Digital Component #3: Malleus Maleficarum Primary Source Transcription

The Malleus Maleficarum was written by Dominican friar Heinrich Kramer, and published in Germany in 1487. This particular edition of the text was translated from the original Latin by American historian Christopher S. Mackey, and published in 2009 by the Cambridge University Press. Various English translations of the text can be found online in full, such as here, here, and here. The book has been kept in print since its publication, and various editions are available in libraries and archives around the world. Gender and religion are both prominent themes throughout the text. At the intersection of these themes, I will be using the text to examine the gender anxieties faced by Dominican clergy, and how this anxiety manifested through Kramer’s text as a fiercely negative depiction of women as witches. I chose the following passage as a cheeky nod to the castration anxiety felt by male clerics at the time—an idea that is laughable to us today, but a very real fear for men of the past.

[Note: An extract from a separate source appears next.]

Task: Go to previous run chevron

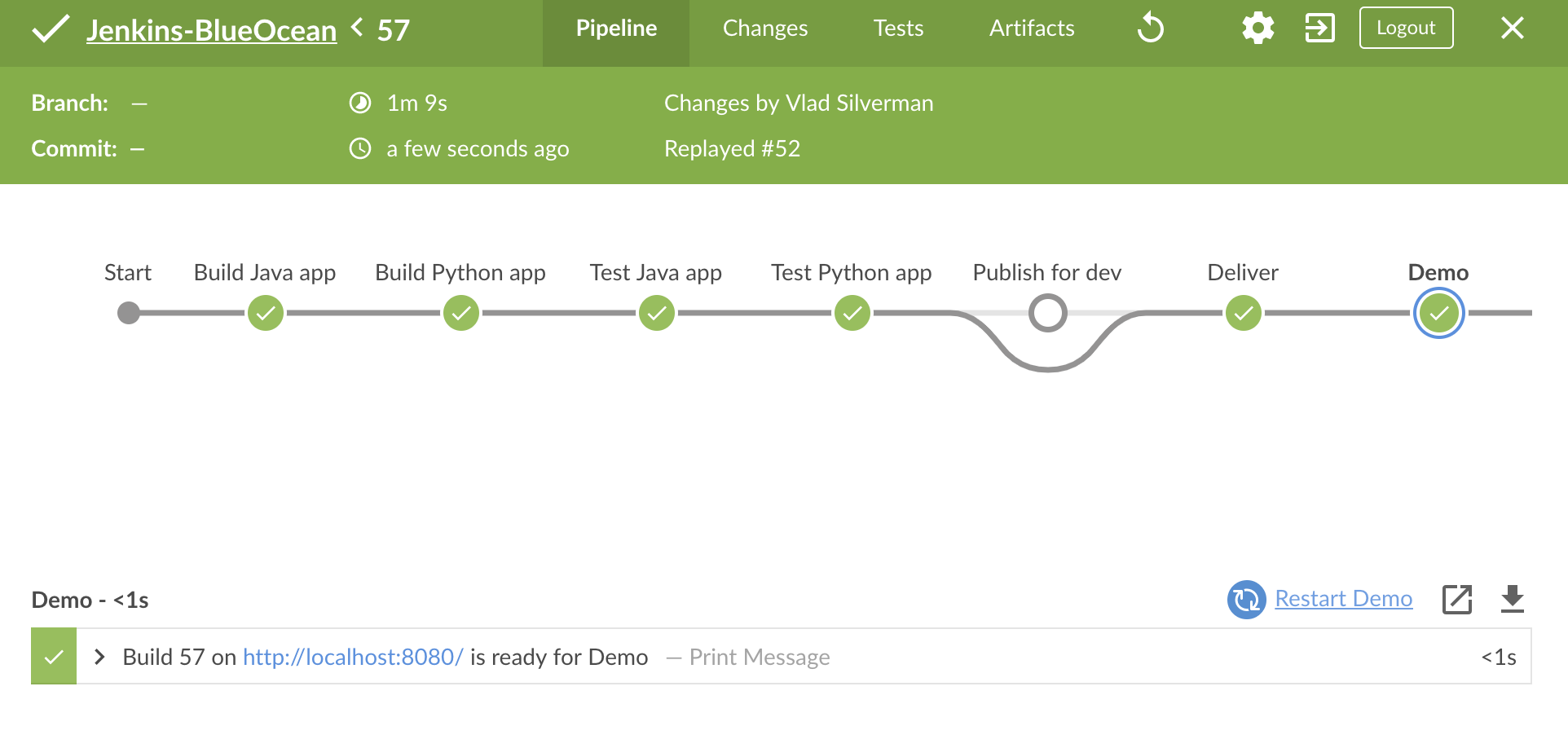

Institorius, Heinrich, and Jacob Sprenger. The Hammer of Witches: A Complete Translation of the Malleus Maleficarum. Translated by Christopher S. Mackay. New York: Cambridge University Press, 2009.


Chapter Seven

In addition, let us cite a few illustrations to show that they take away male members, not, of course, by stripping human bodies of them in reality | but by concealing them with the art of conjuring, as was explained above by the question previously mentioned,
In the town of Ravensburg a certain young man was attached to a young woman, and when he wished to set her aside, he lost his male member, clearly through the art of conjuring, with the result that he could not see or feel his body as anything but smooth. Being worried, he then went to a certain cellar to buy some wine, and while he was sitting there for a while, another woman showed up and he revealed to her the reason for his sadness, relating the details and showing that he was in so body. Being clever, she asked whether he considered any woman suspect. When he specified her identity, mentioning her name and relating what had happened, the woman said “when benevolence does you no good, it would be best to prevail upon her with violence in order to regain your health.” At dusk, the young man watched the path where the sorceress would regularly pass by. After finding her, he pleaded with her to return to him the health of his body, but she claimed that she | was innocent and knew nothing. He then attacked her and, tying a handkerchief around her throat, he pulled it taut, saying “Unless you restore my health to me, you will die at my hands.” Then, because she could not shout and her swollen face was now turning black, she said, “Release me and I will make you healthy.” When the young man loosened the knot (noose), the sorceress touched him with her hand between the thighs (hips), saying, “You now have what you want.” And, as he would later recount, before he assured himself with sight or touch, the young man noticeably felt that his member had been restored to him, just by the touch of the sorceress.”